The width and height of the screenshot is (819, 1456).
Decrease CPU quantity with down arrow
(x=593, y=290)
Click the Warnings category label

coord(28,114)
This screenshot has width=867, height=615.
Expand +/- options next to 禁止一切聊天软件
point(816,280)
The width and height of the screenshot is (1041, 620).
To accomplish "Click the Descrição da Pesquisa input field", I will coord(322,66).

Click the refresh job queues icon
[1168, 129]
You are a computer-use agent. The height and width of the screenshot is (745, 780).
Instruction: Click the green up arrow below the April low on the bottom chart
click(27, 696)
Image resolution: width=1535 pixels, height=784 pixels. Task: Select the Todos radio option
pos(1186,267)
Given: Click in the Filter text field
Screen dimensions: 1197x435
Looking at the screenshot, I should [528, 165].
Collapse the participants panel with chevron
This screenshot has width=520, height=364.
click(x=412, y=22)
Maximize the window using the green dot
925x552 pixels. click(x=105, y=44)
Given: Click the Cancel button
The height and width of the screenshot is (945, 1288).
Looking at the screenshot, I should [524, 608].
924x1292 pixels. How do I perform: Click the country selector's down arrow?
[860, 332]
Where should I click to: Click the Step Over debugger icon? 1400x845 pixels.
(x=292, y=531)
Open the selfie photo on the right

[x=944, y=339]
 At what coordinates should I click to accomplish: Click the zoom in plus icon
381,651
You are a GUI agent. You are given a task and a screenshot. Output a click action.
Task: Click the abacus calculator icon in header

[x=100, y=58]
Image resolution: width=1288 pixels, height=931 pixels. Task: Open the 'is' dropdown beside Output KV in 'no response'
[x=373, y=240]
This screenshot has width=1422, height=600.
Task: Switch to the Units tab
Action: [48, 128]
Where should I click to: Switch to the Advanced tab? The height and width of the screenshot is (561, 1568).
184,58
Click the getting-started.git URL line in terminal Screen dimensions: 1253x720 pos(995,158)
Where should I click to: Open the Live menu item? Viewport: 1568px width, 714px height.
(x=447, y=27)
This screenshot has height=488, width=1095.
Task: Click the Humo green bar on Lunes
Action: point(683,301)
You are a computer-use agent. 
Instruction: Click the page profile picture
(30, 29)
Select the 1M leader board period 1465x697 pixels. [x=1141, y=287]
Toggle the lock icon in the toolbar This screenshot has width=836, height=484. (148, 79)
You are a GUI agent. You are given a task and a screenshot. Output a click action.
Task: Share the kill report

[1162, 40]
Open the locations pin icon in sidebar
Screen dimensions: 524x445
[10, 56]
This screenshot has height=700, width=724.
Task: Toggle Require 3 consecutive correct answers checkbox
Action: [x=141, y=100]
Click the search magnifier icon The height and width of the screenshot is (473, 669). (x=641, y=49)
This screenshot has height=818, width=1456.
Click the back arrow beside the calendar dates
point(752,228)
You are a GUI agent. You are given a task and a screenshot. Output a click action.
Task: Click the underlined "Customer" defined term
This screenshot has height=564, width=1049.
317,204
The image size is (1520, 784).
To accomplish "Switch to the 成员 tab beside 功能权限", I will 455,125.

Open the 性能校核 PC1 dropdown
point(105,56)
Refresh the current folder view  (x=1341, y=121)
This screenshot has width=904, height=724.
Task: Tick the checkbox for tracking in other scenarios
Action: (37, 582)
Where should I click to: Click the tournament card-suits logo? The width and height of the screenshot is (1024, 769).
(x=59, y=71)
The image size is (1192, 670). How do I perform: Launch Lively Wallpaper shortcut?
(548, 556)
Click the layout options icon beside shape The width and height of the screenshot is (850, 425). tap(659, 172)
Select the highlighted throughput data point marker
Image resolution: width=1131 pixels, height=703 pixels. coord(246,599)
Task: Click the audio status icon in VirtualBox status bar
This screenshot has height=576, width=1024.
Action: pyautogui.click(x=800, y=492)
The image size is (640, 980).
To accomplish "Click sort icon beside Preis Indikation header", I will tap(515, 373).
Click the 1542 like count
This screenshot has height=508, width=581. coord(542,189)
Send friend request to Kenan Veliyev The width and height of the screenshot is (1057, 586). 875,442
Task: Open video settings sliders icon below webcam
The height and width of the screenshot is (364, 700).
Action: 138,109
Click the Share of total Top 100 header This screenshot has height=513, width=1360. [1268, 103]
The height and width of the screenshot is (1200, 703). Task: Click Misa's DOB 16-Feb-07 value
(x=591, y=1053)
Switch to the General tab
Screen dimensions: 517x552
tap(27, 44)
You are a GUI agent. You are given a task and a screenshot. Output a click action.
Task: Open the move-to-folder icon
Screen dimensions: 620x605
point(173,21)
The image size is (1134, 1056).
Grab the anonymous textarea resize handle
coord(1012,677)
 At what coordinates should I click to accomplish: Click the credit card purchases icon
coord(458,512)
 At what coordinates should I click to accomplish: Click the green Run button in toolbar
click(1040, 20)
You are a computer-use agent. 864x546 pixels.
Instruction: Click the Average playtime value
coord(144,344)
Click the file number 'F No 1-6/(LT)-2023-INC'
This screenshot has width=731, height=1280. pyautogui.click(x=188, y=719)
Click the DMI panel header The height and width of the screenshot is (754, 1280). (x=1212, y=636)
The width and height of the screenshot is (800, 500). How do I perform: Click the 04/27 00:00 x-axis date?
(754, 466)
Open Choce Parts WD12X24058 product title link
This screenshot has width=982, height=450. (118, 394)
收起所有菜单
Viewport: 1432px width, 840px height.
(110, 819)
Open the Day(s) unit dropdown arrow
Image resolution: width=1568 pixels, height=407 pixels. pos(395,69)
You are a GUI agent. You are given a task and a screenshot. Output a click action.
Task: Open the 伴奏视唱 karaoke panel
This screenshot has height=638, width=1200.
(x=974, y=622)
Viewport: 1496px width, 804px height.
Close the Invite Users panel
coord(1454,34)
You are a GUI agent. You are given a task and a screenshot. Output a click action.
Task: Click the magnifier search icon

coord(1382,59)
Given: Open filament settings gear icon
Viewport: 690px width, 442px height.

--

- **TO DO**: Set down the material above exactly, in full.

- **YOUR RESPONSE**:
The width and height of the screenshot is (819, 1456).
Decrease CPU quantity with down arrow
(x=593, y=290)
Click the Warnings category label

coord(28,114)
This screenshot has width=867, height=615.
Expand +/- options next to 禁止一切聊天软件
point(816,280)
The width and height of the screenshot is (1041, 620).
To accomplish "Click the Descrição da Pesquisa input field", I will coord(322,66).

Click the refresh job queues icon
[1168, 129]
You are a computer-use agent. The height and width of the screenshot is (745, 780).
Instruction: Click the green up arrow below the April low on the bottom chart
click(27, 696)
Image resolution: width=1535 pixels, height=784 pixels. Task: Select the Todos radio option
pos(1186,267)
Given: Click in the Filter text field
Screen dimensions: 1197x435
Looking at the screenshot, I should [528, 165].
Collapse the participants panel with chevron
This screenshot has width=520, height=364.
click(x=412, y=22)
Maximize the window using the green dot
925x552 pixels. click(x=105, y=44)
Given: Click the Cancel button
The height and width of the screenshot is (945, 1288).
Looking at the screenshot, I should [524, 608].
924x1292 pixels. How do I perform: Click the country selector's down arrow?
[860, 332]
Where should I click to: Click the Step Over debugger icon? 1400x845 pixels.
(x=292, y=531)
Open the selfie photo on the right

[x=944, y=339]
 At what coordinates should I click to accomplish: Click the zoom in plus icon
381,651
You are a GUI agent. You are given a task and a screenshot. Output a click action.
Task: Click the abacus calculator icon in header

[x=100, y=58]
Image resolution: width=1288 pixels, height=931 pixels. Task: Open the 'is' dropdown beside Output KV in 'no response'
[x=373, y=240]
This screenshot has width=1422, height=600.
Task: Switch to the Units tab
Action: [48, 128]
Where should I click to: Switch to the Advanced tab? The height and width of the screenshot is (561, 1568).
184,58
Click the getting-started.git URL line in terminal Screen dimensions: 1253x720 pos(995,158)
Where should I click to: Open the Live menu item? Viewport: 1568px width, 714px height.
(x=447, y=27)
This screenshot has height=488, width=1095.
Task: Click the Humo green bar on Lunes
Action: point(683,301)
You are a computer-use agent. 
Instruction: Click the page profile picture
(30, 29)
Select the 1M leader board period 1465x697 pixels. [x=1141, y=287]
Toggle the lock icon in the toolbar This screenshot has width=836, height=484. (148, 79)
You are a GUI agent. You are given a task and a screenshot. Output a click action.
Task: Share the kill report

[1162, 40]
Open the locations pin icon in sidebar
Screen dimensions: 524x445
[10, 56]
This screenshot has height=700, width=724.
Task: Toggle Require 3 consecutive correct answers checkbox
Action: [x=141, y=100]
Click the search magnifier icon The height and width of the screenshot is (473, 669). (x=641, y=49)
This screenshot has height=818, width=1456.
Click the back arrow beside the calendar dates
point(752,228)
You are a GUI agent. You are given a task and a screenshot. Output a click action.
Task: Click the underlined "Customer" defined term
This screenshot has height=564, width=1049.
317,204
The image size is (1520, 784).
To accomplish "Switch to the 成员 tab beside 功能权限", I will 455,125.

Open the 性能校核 PC1 dropdown
point(105,56)
Refresh the current folder view  (x=1341, y=121)
This screenshot has width=904, height=724.
Task: Tick the checkbox for tracking in other scenarios
Action: (37, 582)
Where should I click to: Click the tournament card-suits logo? The width and height of the screenshot is (1024, 769).
(x=59, y=71)
The image size is (1192, 670). How do I perform: Launch Lively Wallpaper shortcut?
(548, 556)
Click the layout options icon beside shape The width and height of the screenshot is (850, 425). tap(659, 172)
Select the highlighted throughput data point marker
Image resolution: width=1131 pixels, height=703 pixels. coord(246,599)
Task: Click the audio status icon in VirtualBox status bar
This screenshot has height=576, width=1024.
Action: pyautogui.click(x=800, y=492)
The image size is (640, 980).
To accomplish "Click sort icon beside Preis Indikation header", I will tap(515, 373).
Click the 1542 like count
This screenshot has height=508, width=581. coord(542,189)
Send friend request to Kenan Veliyev The width and height of the screenshot is (1057, 586). 875,442
Task: Open video settings sliders icon below webcam
The height and width of the screenshot is (364, 700).
Action: 138,109
Click the Share of total Top 100 header This screenshot has height=513, width=1360. [1268, 103]
The height and width of the screenshot is (1200, 703). Task: Click Misa's DOB 16-Feb-07 value
(x=591, y=1053)
Switch to the General tab
Screen dimensions: 517x552
tap(27, 44)
You are a GUI agent. You are given a task and a screenshot. Output a click action.
Task: Open the move-to-folder icon
Screen dimensions: 620x605
point(173,21)
The image size is (1134, 1056).
Grab the anonymous textarea resize handle
coord(1012,677)
 At what coordinates should I click to accomplish: Click the credit card purchases icon
coord(458,512)
 At what coordinates should I click to accomplish: Click the green Run button in toolbar
click(1040, 20)
You are a computer-use agent. 864x546 pixels.
Instruction: Click the Average playtime value
coord(144,344)
Click the file number 'F No 1-6/(LT)-2023-INC'
This screenshot has width=731, height=1280. pyautogui.click(x=188, y=719)
Click the DMI panel header The height and width of the screenshot is (754, 1280). (x=1212, y=636)
The width and height of the screenshot is (800, 500). How do I perform: Click the 04/27 00:00 x-axis date?
(754, 466)
Open Choce Parts WD12X24058 product title link
This screenshot has width=982, height=450. (118, 394)
收起所有菜单
Viewport: 1432px width, 840px height.
(110, 819)
Open the Day(s) unit dropdown arrow
Image resolution: width=1568 pixels, height=407 pixels. pos(395,69)
You are a GUI agent. You are given a task and a screenshot. Output a click action.
Task: Open the 伴奏视唱 karaoke panel
This screenshot has height=638, width=1200.
(x=974, y=622)
Viewport: 1496px width, 804px height.
Close the Invite Users panel
coord(1454,34)
You are a GUI agent. You are given a task and a screenshot. Output a click action.
Task: Click the magnifier search icon

coord(1382,59)
Given: Open filament settings gear icon
Viewport: 690px width, 442px height.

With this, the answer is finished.